This would be a heated debate.
If you ground your boat, You WILL increase the odds of getting hit. I do not know how this can be an argument. Electricity looks for the easiest path to ground. Now that being said, not grounding your boat does NOT mean you will not get hit. Martha Bliss has a Catalina 400 that is not grounded. She has been hit twice, though I do not think either was a direct strike.
Lightning does not have to hit your boat to take everything out. All it has to do is hit close.
To ground or not to ground is a very debated subject. Most offshore boats (Valiant, etc) ground. If you are out at sea in a storm, you are probably the highest point out there. I find most production/coastal cruisers do not ground.

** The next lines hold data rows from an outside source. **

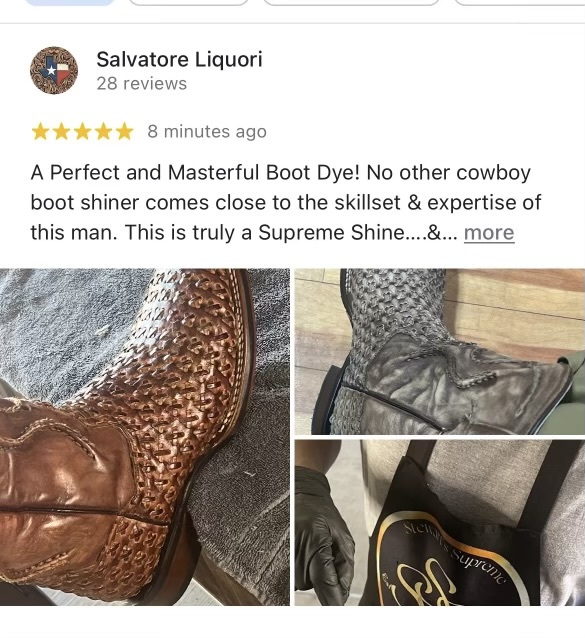The height and width of the screenshot is (638, 585).
Task: Select the second outlined filter chip at top
Action: coord(188,2)
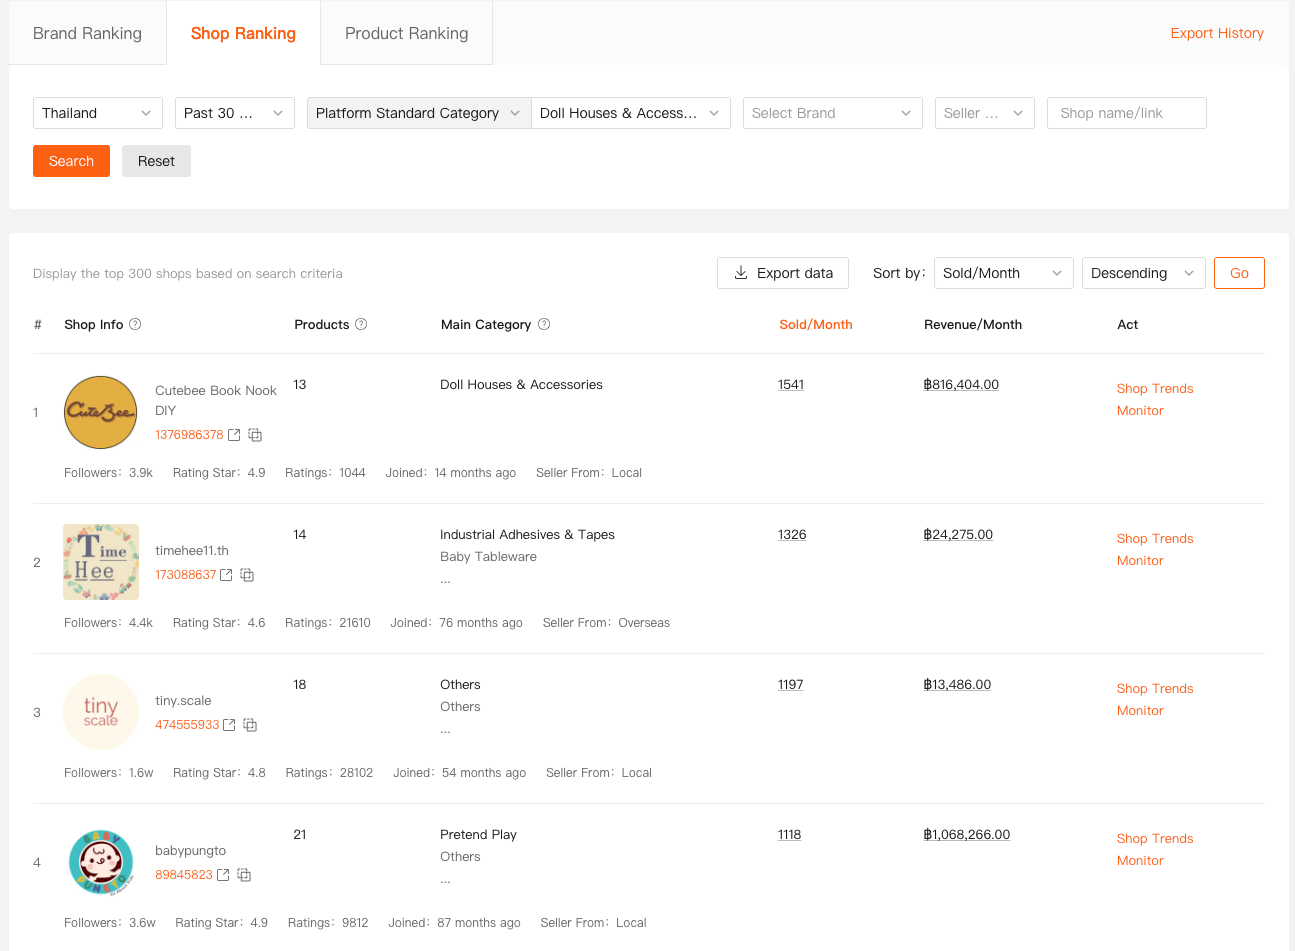Click the Shop name/link input field
Image resolution: width=1295 pixels, height=951 pixels.
1126,113

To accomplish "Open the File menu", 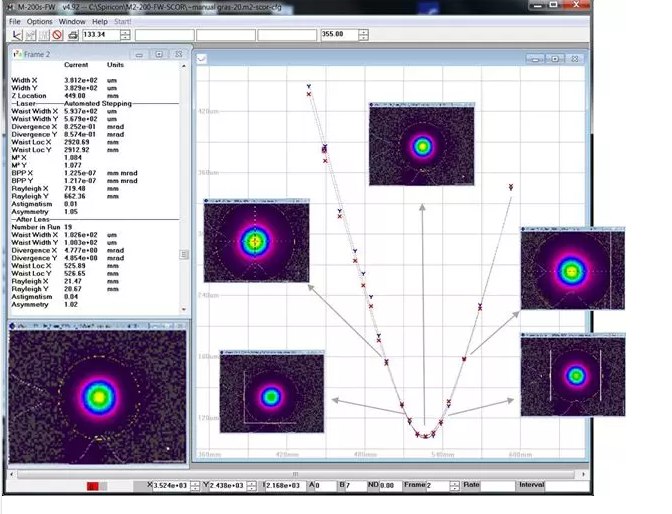I will (x=14, y=21).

If I were going offshore a bunch, I would ground my boat. You are increasing your chances of being struck, but will give the lightning a clear exit point from the boat likely reducing the possibility of serious damage. If I were going to be coastal primarily and in areas where there should be taller objects, I would not.

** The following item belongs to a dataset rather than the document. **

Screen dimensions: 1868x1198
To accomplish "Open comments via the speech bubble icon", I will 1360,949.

Another option (and this one is very debatable) is to put a charge dissipating item on top of your mast. It looks like a metal bottle brush. THere are better ones and worse ones, but in general the theory is that it diddpiates the charge build up the preminates a strike. Thus, your neighbor gets struck!!! Ha! Ha!

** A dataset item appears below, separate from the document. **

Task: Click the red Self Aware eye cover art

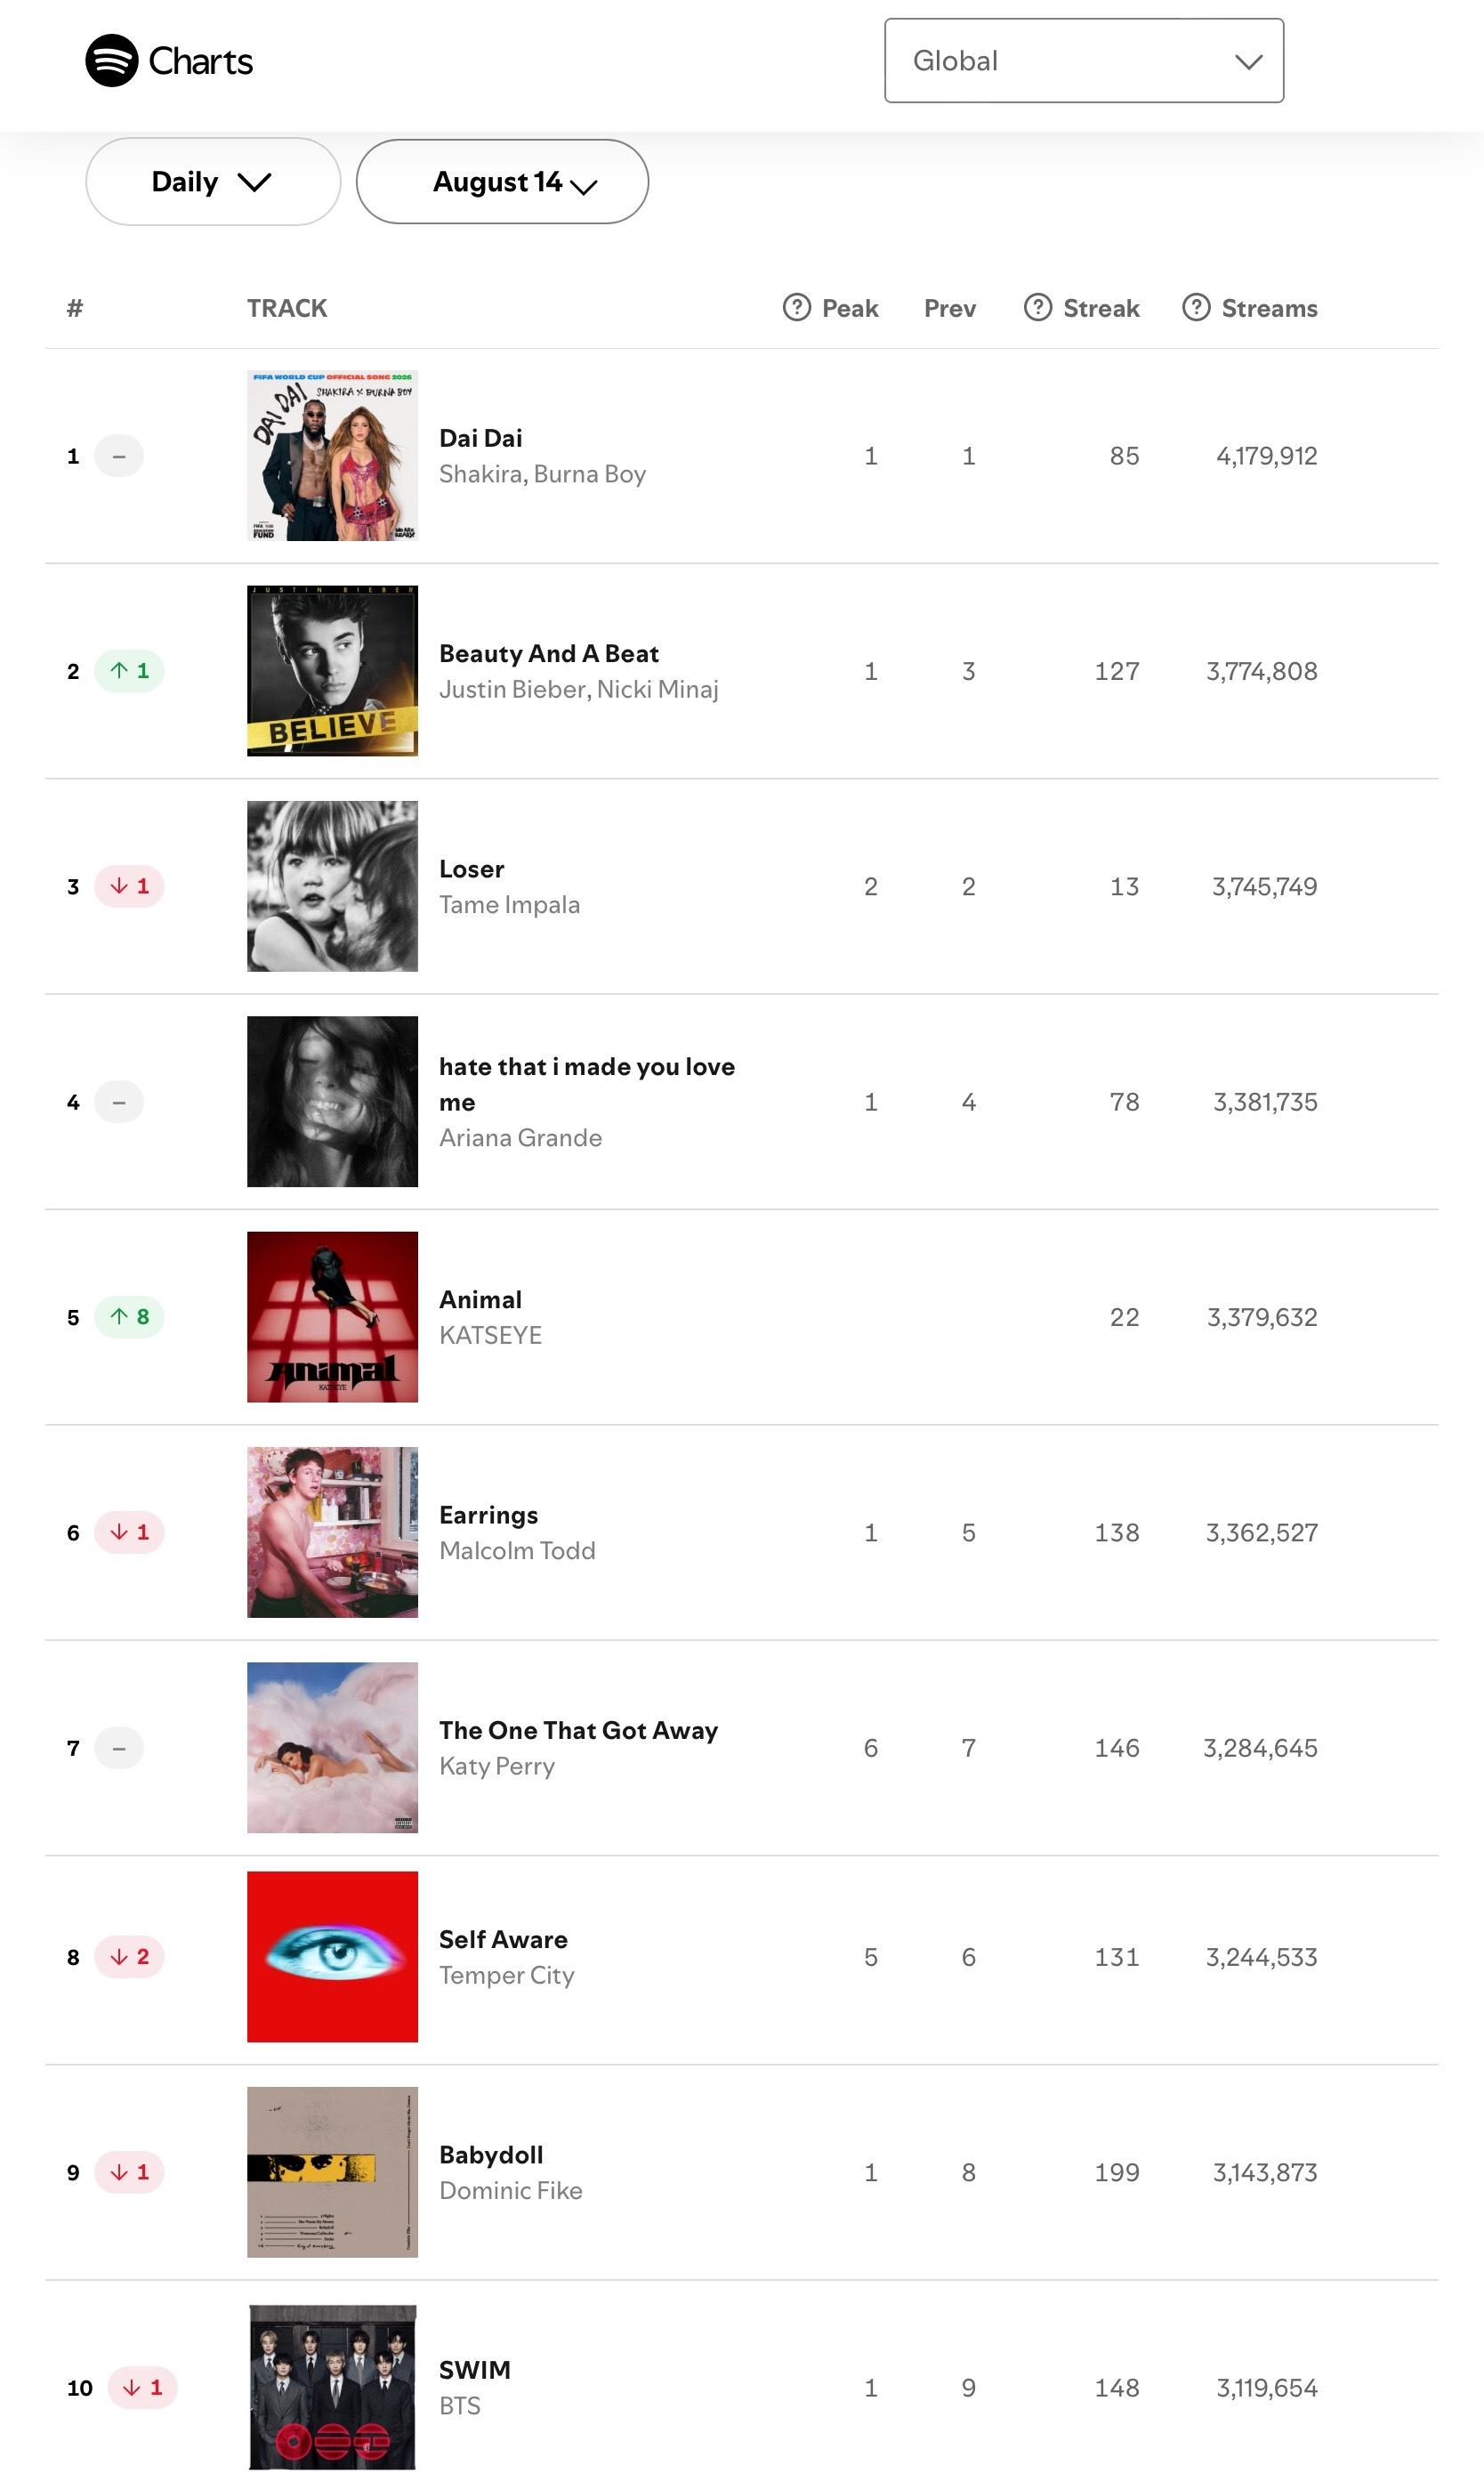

I did put one of these on my last boat in S Florida and I never got struck. S Florida has got to be the lightning capitol of the country. THat being said, was that because of the disspator or was it because I was just lucky???? Who knows.
PS If you do use the disspator, you are SUPPOSED to ground your stick. I could not bring myeself to do that. I preferred running to the other side of the marina, throwing a chain around the forestay of another owners boat, and tossing the other end in the water. He never could figure out why he got struck so much. I told him to try a dissipator, it might help.